Orthodontic treatment with braces can be a long process – two to three years on average. Initially, many patients experience irritation from the new feeling of brackets and wires coming in contact with soft tissues like the lips, cheeks and tongue. This pain usually tapers off in a week or two as your mouth becomes accustomed to its new features. During the long months of treatment, braces pain can flare up after a routine visit to the orthodontist. Why does this happen? The simple answer is that the adjustments made during these six-week maintenance visits – like tightening wires and changing colorful rubber ligatures – puts pressure on your teeth and the ligaments in your mouth, causing pain and sensitivity.
Braces Pain: The Gain Is A Beautiful Smile!

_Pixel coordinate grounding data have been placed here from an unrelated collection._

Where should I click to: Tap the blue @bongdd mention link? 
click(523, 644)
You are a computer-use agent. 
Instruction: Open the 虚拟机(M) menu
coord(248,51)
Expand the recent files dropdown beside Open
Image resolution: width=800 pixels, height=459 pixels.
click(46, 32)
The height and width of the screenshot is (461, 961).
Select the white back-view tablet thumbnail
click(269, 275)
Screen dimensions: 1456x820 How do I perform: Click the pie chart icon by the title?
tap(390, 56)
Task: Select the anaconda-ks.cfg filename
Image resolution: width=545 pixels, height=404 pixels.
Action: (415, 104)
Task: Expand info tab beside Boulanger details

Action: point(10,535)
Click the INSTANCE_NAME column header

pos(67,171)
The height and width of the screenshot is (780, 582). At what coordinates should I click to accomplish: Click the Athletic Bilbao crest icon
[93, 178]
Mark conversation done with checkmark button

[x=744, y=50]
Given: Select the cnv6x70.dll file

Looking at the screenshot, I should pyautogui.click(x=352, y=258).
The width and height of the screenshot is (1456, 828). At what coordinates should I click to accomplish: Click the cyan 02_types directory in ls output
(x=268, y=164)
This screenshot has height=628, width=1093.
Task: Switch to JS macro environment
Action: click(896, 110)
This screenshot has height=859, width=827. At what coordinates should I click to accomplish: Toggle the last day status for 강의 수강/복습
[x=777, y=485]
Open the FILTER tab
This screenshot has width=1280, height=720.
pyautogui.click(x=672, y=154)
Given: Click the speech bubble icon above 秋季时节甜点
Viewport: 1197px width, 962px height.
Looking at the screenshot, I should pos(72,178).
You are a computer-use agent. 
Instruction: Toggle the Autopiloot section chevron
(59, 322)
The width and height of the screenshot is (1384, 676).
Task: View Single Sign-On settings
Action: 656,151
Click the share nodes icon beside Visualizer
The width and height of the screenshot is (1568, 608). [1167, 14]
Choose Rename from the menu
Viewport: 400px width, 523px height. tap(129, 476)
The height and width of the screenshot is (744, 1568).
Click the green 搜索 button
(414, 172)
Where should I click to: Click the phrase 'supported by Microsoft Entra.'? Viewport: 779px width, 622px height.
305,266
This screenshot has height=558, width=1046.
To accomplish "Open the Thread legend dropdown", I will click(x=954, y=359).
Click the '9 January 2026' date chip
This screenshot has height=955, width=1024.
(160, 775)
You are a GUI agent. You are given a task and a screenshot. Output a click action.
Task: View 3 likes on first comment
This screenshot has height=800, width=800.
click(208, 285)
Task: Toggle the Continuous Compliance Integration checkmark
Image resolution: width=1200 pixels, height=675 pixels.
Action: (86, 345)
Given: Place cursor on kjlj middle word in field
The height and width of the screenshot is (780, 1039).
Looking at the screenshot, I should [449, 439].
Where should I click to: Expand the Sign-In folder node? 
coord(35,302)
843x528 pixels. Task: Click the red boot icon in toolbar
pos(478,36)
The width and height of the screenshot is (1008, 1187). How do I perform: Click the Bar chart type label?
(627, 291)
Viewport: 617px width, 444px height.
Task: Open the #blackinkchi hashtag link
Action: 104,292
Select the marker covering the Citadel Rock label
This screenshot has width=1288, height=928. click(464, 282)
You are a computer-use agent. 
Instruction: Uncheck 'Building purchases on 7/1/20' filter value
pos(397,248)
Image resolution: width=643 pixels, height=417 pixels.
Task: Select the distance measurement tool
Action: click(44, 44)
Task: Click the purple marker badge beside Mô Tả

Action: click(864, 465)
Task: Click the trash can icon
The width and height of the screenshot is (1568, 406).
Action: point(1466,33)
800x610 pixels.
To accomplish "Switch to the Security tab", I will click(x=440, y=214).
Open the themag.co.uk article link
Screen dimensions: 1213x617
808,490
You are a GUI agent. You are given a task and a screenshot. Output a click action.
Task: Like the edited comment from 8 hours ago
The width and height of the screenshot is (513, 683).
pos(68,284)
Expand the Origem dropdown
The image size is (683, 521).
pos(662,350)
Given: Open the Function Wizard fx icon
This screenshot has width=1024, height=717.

If your dentist has noticed a problem with your bite, they will refer you to the orthodontist, a specialist in aligning jaws and straightening teeth. These two dental professionals together might recommend orthodontic treatment to achieve the proper alignment of teeth for a healthy, functioning bite. The American Association of Orthodontists recommends starting orthodontic checkups as early as age 7 to make sure that the adult teeth are coming in properly.
Traditional braces start with the orthodontist placing anchoring bands or brackets on your molars or back teeth. From there, a bracket with a channel in the center is glued to each tooth, and the line of brackets is connected by a wire held in place by rubber ligatures. The installation itself shouldn't be painful and requires no anesthetic, according to the British Orthodontic Society. After the orthodontic wire is placed, it's common to feel some pain, as the teeth are under constant pressure to get them to gradually move. You may also find it difficult to eat or talk for a few days. This type of braces pain usually only occurs after your braces are installed and after the routine maintenance visits for tightening and cleaning.
For the most part, over-the-counter pain relievers like acetaminophen and ibuprofen offer relief and help control pain from braces. These non-aspirin pain relievers and nonsteroidal anti-inflammatory drugs (NSAIDs) are found to be the most effective pain reliever for braces pain. According to a study in the Journal of Clinical and Diagnostic Research, NSAIDs and over-the-counter medications taken as directed are the "first choice" for relieving pain. Taking ibuprofen before an orthodontic appointment, according to the study, also helped some patients experience less pain for up to two hours afterward.
During painful episodes, eating soft, cold foods can help prevent extra discomfort. Orthodontics Australia suggests planning on soft meals like soup, pasta or mashed potatoes on the days you get your braces adjusted. You can also place an ice pack or cold cloth on your cheeks for a few minutes, just like you would for an injury or headache .
Good oral hygiene is critical for healthy teeth and soft tissues during orthodontic treatment. Brush at least twice per day, or better yet after every meal. If small particles of plaque or food debris are left behind, it can leave you with white spots or decalcifications where the brackets were after they're removed. Floss daily and rinse with a mouthwash for protection against germs after drinking and eating.
Undergoing orthodontics can be uncomfortable, but the outcome will be worth it. Not only will it add to your self-confidence, you will gain straight teeth that are properly aligned with your upper and lower jaw, allowing you to chew and bite effectively. The result will be a beautiful, fully-functioning smile that will last a lifetime!
This article is intended to promote understanding of and knowledge about general oral health topics. It is not intended to be a substitute for professional advice, diagnosis or treatment. Always seek the advice of your dentist or other qualified healthcare provider with any questions you may have regarding a medical condition or treatment.